_QUÉ SE PIDE_
1. Según el texto sobre la Milicia Bolivariana, ¿dónde reside el verdadero poder de esa milicia?
2. De acuerdo con el texto sobre la Milicia Bolivariana, ¿por qué lo que intimida de ella no es su capacidad de combate? Responde en una a tres oraciones.
3. Prolonga el texto sobre la Milicia Bolivariana a partir de su última oración.

_TEXTO EXTRAÍDO_
La Milicia Bolivariana es eso: una puesta en escena que busca impresionar, pero que al mirarla de cerca roza lo cómico. Uniformes 'molones', sí, pero llevados por quienes jamás pisaron una academia militar. No son soldados: son trabajadores públicos obligados, abuelos que deberían estar en casa, jóvenes que se prestan para la foto. Lo que intimida no es su capacidad de combate, sino su número y su función. Porque su verdadero poder no está en las armas, sino en la vigilancia, y en un caladero de votos garantizados para la revolución. Cada uno de esos milicianos es un ojo, un oído, un testigo que reporta cualquier gesto de inconformidad. Su rol no es defender al país de una invasión extranjera: es mantener a raya al vecino, sofocar la chispa de protesta, reforzar la red de miedo que sostiene al régimen.

_ENTRADAS_

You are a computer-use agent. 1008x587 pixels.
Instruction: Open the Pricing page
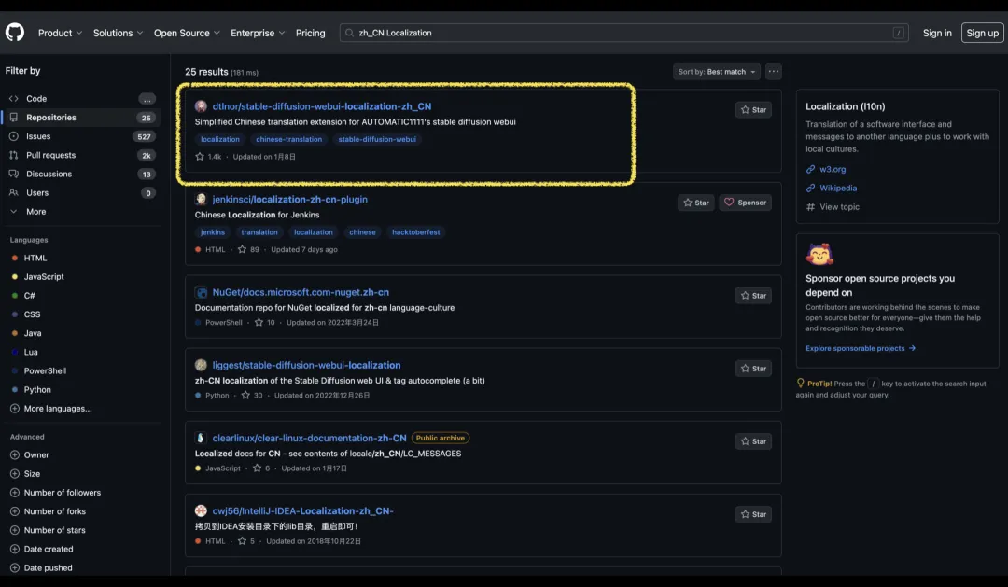[x=311, y=33]
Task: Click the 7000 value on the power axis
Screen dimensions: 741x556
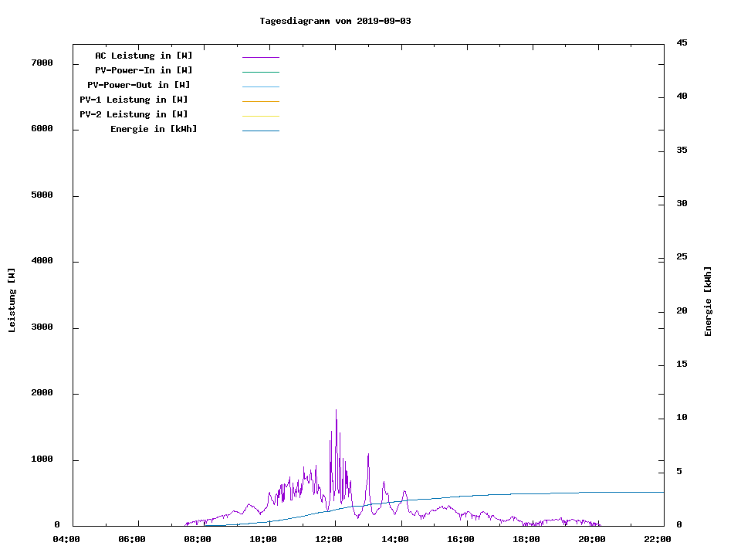Action: (41, 63)
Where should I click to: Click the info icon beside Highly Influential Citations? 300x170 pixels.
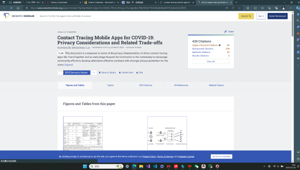point(220,45)
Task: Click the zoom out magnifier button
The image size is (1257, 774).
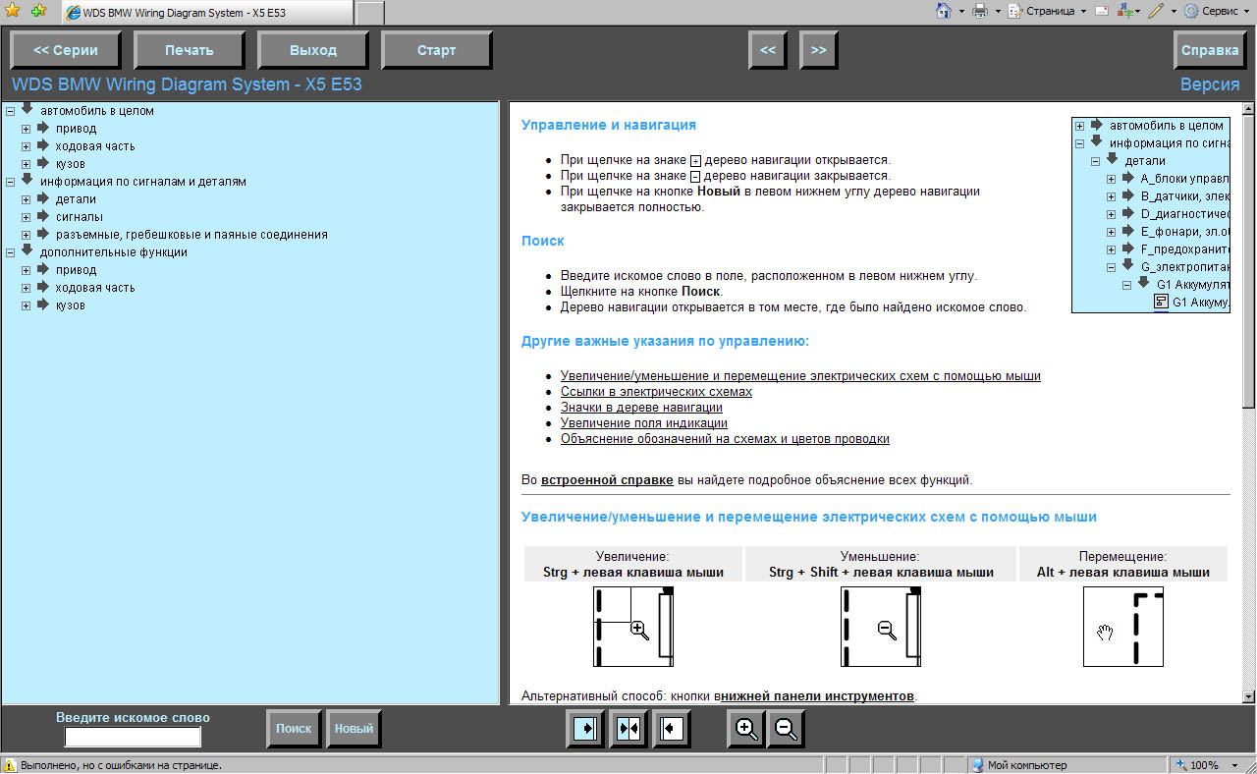Action: [786, 729]
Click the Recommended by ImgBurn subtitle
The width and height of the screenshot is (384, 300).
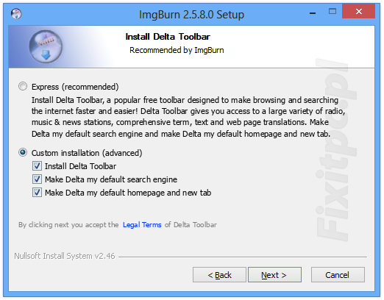click(x=177, y=50)
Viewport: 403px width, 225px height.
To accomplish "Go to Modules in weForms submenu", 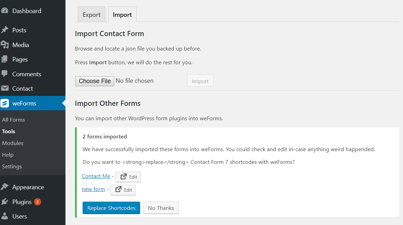I will pos(13,143).
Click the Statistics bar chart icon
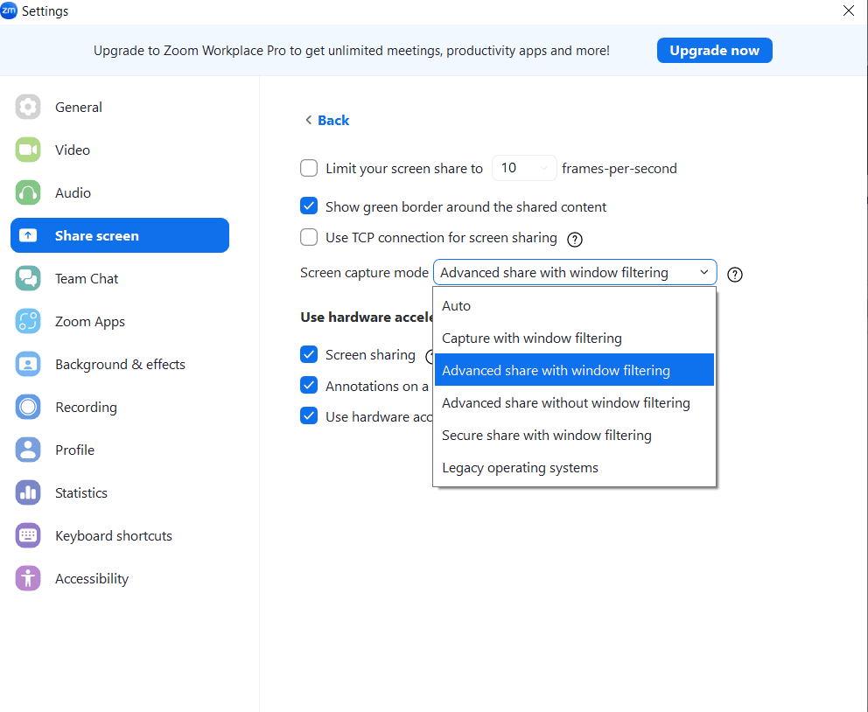Image resolution: width=868 pixels, height=712 pixels. [x=28, y=492]
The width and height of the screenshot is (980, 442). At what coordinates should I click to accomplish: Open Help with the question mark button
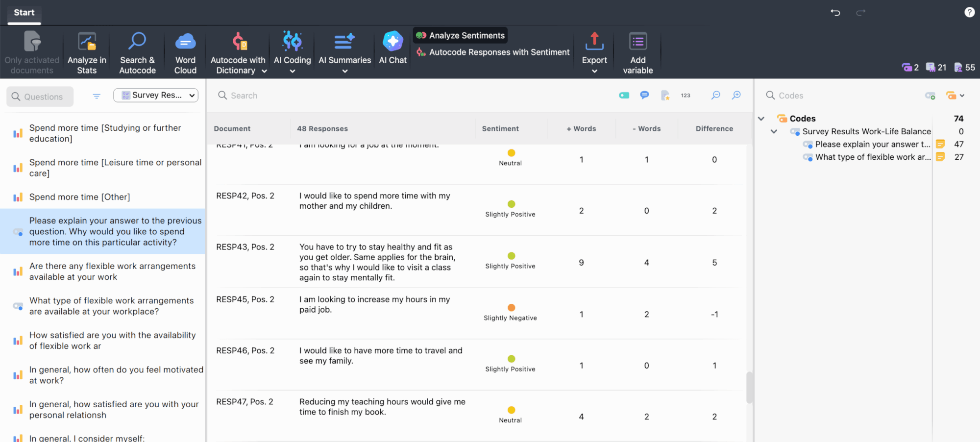tap(969, 12)

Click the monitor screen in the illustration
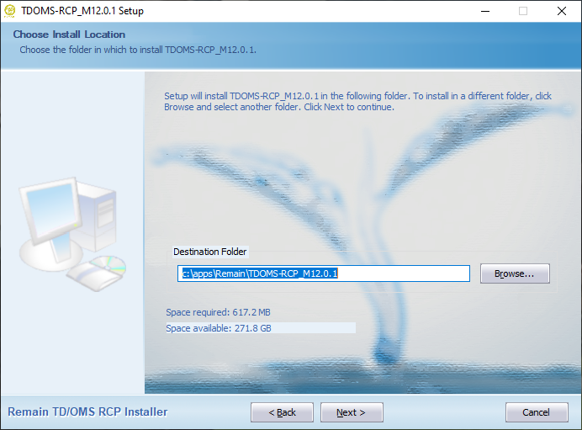(52, 209)
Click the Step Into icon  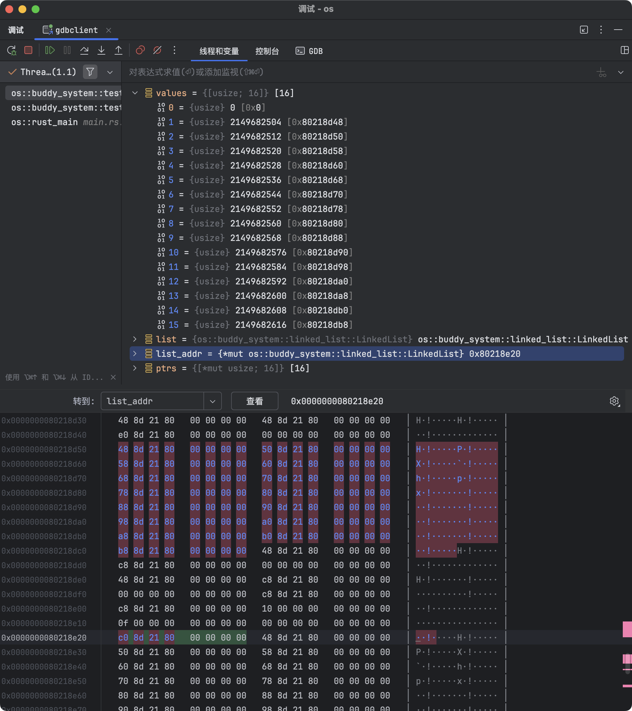tap(101, 50)
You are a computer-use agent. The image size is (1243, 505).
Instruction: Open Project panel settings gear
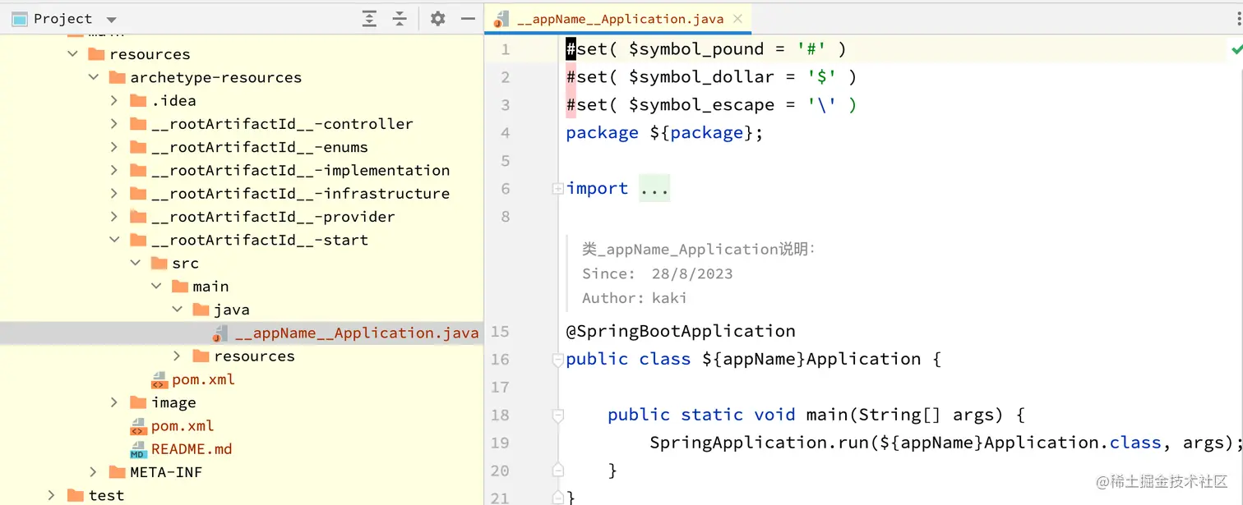pyautogui.click(x=437, y=19)
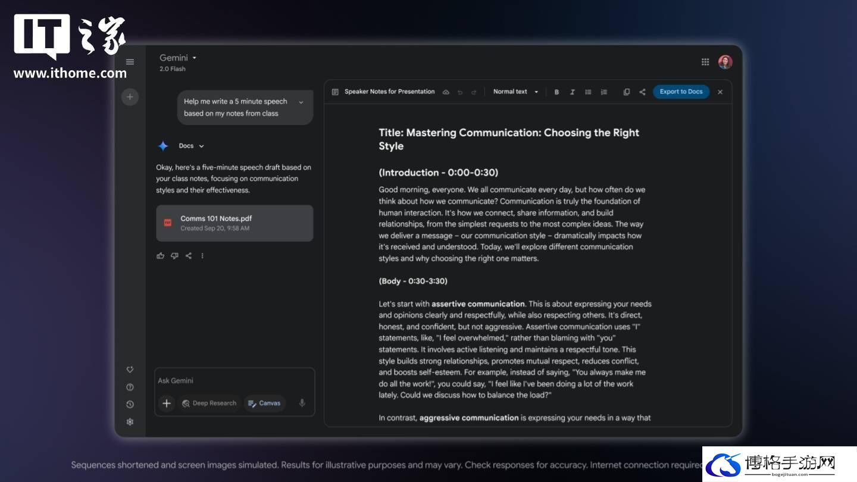The image size is (857, 482).
Task: Open settings gear in sidebar
Action: click(x=130, y=422)
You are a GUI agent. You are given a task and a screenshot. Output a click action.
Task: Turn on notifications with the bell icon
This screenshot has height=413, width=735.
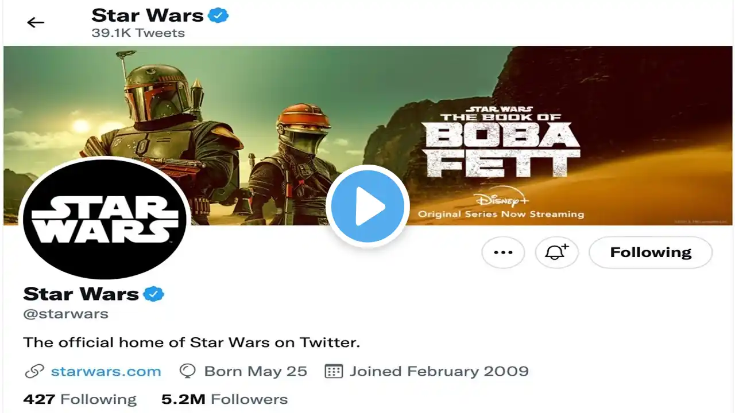pos(556,252)
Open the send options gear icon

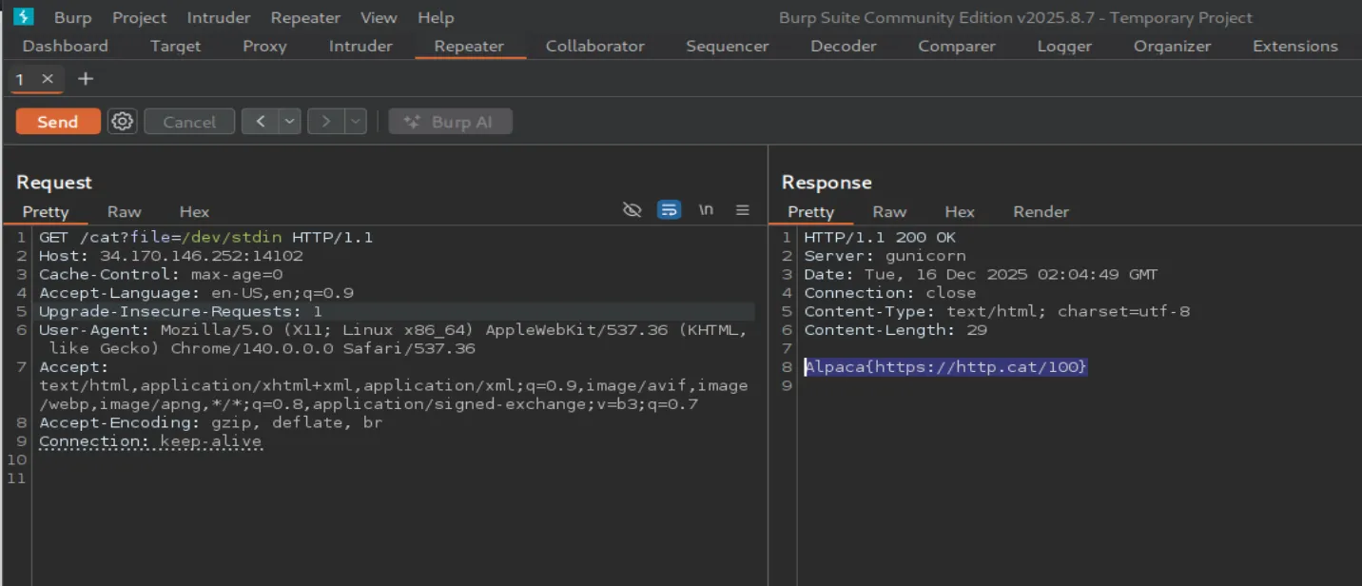(x=122, y=122)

_RESPUESTAS POR TAREA_
1. En la vigilancia y en un caladero de votos garantizados para la revolución, no en las armas.

2. Porque sus integrantes no son soldados: nunca pisaron una academia militar y son trabajadores públicos obligados, abuelos y jóvenes que se prestan para la foto. Lo que intimida es su número y su función de vigilancia.

3.
Lo risible se vuelve perturbador cuando se entiende el papel de esta fuerza. Son millones de inscritos en registros dudosos, pero suficientes para inundar la narrativa oficial y llenar plazas en desfiles televisados. Acompañan a los colectivos armados como complemento perfecto: ellos intimidan desde las motos, la Milicia lo hace desde la cercanía cotidiana. La revolución les viste con uniforme de élite, les entrega fusiles relucientes –muchos sin munición– y les proclama guardianes de la patria. Pero lo que de verdad representan es una red civil militarizada al servicio de la represión.
Más generales que soldados
Frente a esa imagen, el ejército regular luce aún más descompuesto. La fuerza armada de un país con casi más generales que soldados, con hambre en los cuarteles y mandos intermedios desmotivados. Solo se salva la cúpula: un núcleo de altos oficiales unidos por negocios ilícitos y lealtades de sangre, un bloque cerrado que jamás ha cedido a los cantos de sirena de la oposición. Esa élite no defiende la patria: defiende su supervivencia y sus fortunas.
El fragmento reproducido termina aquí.